Comments inline.

On Saturday, August 31, 2013 1:47:40 PM UTC-7, Jonas Sicking wrote:
> Hi All,
> 
> 
> 
> We keep having problems with various of the platforms that our
> 
> developers are using aren't working. The problems range from that
> 
> application launching doesn't work, all the way to that the builds
> 
> don't even compile.

Note - this isn't just a developer problem. This is widespread to anyone who 
regularly has to test on B2G. For example, QA deals this with problem as well.

> 
> 
> 
> This is a really bad problem and one we have to fix *now*. Long term
> 
> solutions aren't interesting since this is actively preventing people
> 
> from writing code and fixing blockers.
> 
> 
> 
> To fix this, we need to identify which platforms that developers are
> 
> actually relying on, and then ensure that we have tests that are at
> 
> least covering the basics of a running build. As much as possible
> 
> these tests should be running on every single checkin to any of the
> 
> relevant source trees so that when something breaks, it's detected and
> 
> immediately backed out. For now, the best tool that we have for doing
> 
> this is TBPL. Other test suites are simply not run when for example
> 
> someone checks in a gecko change. So TBPL has to be our main test
> 
> runner for automated tests.
> 

To broaden the analysis here - I think we need to identify which platforms that 
is feasible to scope that each major stakeholder relies on - not just 
development.
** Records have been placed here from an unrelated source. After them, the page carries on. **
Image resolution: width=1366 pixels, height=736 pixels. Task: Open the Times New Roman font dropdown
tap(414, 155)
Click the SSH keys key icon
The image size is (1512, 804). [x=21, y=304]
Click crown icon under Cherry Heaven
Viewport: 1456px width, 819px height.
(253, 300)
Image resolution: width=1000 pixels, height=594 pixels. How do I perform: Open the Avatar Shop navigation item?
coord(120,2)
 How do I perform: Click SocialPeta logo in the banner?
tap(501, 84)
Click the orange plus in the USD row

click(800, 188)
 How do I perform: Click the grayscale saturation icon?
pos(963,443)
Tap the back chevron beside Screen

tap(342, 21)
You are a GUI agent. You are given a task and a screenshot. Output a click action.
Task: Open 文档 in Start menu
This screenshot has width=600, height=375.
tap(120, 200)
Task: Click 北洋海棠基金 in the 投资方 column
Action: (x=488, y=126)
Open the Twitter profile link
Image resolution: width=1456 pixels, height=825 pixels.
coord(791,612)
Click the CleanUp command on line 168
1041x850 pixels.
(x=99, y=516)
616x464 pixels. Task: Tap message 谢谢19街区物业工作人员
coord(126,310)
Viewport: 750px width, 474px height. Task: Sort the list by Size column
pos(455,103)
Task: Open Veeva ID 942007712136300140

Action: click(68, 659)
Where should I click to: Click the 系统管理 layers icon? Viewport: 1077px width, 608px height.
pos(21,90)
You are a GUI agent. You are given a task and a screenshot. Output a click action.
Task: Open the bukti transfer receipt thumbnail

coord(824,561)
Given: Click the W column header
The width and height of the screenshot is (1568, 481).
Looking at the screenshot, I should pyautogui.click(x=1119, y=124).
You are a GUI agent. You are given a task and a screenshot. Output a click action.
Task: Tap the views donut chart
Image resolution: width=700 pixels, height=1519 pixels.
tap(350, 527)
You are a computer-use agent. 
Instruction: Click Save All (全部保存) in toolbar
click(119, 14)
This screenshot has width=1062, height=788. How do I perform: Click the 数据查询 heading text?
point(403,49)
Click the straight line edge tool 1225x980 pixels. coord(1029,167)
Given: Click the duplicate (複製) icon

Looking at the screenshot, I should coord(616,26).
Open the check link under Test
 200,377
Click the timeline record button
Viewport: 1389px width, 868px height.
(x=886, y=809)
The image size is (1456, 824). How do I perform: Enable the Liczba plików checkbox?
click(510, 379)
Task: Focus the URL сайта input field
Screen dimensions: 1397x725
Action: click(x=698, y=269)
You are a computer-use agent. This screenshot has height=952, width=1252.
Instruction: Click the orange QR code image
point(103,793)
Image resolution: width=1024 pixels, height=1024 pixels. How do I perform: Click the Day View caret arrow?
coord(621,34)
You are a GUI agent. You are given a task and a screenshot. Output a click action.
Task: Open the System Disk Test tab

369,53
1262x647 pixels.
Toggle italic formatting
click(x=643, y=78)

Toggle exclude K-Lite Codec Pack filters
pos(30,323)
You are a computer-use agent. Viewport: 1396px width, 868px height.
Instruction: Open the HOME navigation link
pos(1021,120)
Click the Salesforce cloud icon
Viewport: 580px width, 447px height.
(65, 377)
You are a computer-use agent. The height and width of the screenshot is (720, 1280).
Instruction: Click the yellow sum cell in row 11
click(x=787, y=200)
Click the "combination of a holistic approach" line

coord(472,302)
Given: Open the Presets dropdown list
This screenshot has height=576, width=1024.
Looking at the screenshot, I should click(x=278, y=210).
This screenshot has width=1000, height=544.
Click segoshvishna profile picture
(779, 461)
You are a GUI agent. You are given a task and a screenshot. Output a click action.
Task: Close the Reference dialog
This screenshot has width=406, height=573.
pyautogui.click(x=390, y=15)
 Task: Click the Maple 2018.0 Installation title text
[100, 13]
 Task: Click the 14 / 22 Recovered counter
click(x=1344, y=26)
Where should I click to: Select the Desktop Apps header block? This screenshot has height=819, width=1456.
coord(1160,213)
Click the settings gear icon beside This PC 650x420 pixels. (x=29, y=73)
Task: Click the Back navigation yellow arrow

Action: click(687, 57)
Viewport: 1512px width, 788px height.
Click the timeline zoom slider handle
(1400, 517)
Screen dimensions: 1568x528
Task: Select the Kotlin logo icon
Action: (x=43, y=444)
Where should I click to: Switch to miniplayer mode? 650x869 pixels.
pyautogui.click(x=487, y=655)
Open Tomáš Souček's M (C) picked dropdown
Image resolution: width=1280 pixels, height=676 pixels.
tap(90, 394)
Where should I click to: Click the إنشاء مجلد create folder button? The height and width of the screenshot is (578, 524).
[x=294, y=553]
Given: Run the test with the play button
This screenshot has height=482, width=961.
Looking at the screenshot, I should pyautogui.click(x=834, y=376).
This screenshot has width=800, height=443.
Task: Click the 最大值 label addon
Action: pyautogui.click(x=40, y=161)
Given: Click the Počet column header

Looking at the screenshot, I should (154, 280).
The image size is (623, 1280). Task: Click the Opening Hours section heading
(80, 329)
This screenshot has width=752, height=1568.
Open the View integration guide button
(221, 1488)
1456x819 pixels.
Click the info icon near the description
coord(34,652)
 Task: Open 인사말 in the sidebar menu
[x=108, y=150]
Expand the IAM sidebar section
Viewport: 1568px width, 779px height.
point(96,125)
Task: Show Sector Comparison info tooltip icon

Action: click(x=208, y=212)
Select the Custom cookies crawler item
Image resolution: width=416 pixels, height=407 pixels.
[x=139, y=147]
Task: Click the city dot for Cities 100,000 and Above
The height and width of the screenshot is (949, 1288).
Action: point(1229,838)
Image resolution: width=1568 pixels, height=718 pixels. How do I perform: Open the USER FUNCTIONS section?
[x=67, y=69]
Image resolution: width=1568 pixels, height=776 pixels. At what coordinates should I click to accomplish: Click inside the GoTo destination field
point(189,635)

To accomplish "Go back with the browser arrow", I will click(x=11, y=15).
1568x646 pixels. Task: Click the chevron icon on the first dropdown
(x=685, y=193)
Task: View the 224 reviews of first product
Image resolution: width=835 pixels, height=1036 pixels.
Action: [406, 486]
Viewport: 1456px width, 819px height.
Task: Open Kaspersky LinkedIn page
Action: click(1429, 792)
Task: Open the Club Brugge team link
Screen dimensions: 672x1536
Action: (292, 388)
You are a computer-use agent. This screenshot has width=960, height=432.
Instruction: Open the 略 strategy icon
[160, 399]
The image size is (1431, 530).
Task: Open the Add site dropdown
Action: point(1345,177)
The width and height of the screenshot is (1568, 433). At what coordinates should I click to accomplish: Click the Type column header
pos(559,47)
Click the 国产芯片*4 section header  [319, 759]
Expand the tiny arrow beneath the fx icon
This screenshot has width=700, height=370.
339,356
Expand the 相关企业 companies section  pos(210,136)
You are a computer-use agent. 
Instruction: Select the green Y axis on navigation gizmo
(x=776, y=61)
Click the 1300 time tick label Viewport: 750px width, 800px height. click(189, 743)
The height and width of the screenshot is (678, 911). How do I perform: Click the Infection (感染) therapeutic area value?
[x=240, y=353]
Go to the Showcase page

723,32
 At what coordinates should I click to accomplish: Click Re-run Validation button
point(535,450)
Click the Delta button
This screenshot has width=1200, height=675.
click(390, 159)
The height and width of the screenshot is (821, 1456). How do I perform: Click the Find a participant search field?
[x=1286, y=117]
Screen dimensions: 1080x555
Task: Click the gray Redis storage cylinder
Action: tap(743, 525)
It can't just be a reliance on what development is actively 
relying on if it's not feasible to maintain the development environment. For 
example, I know there's development going on that's actively making use of 
Unagi & Keon devices for device testing. However, unagi is not a supported 
environment in 1.2 or later. It's also showing signs of expected stability 
problems, so it will eventually become an ineffective environment to use for 
device testing. 

As for automated tests specifically - TBPL isn't all that we have. We've got an 
established Jenkins instance for running on device automation that's actively 
maintained. There will definitely be failures only caught in Jenkins that is 
not seen in TBPL, so I think that both areas need to be analyzed effectively. 
Otherwise, we risk missing device-specific critical issues that can block 
active device use for each stakeholder.

As for backouts - this is something in general I think we need to get better at 
on the Firefox OS side for issues found in automation & manual smoketests on 
Firefox OS - especially on the Gaia side. The process right now is a bit 
haphazard, resulting in broken builds occasionally for a part of a day until 
someone (e.g. QA, dev) chases the root cause of the problem down and backs out 
the regressing patch.

> 
> 
> A group of developers that work on various parts of the code (gaia,
> 
> gecko and gonk) got together this week to try to bootstrap this
> 
> conversation. This email is intended to broaden that conversation.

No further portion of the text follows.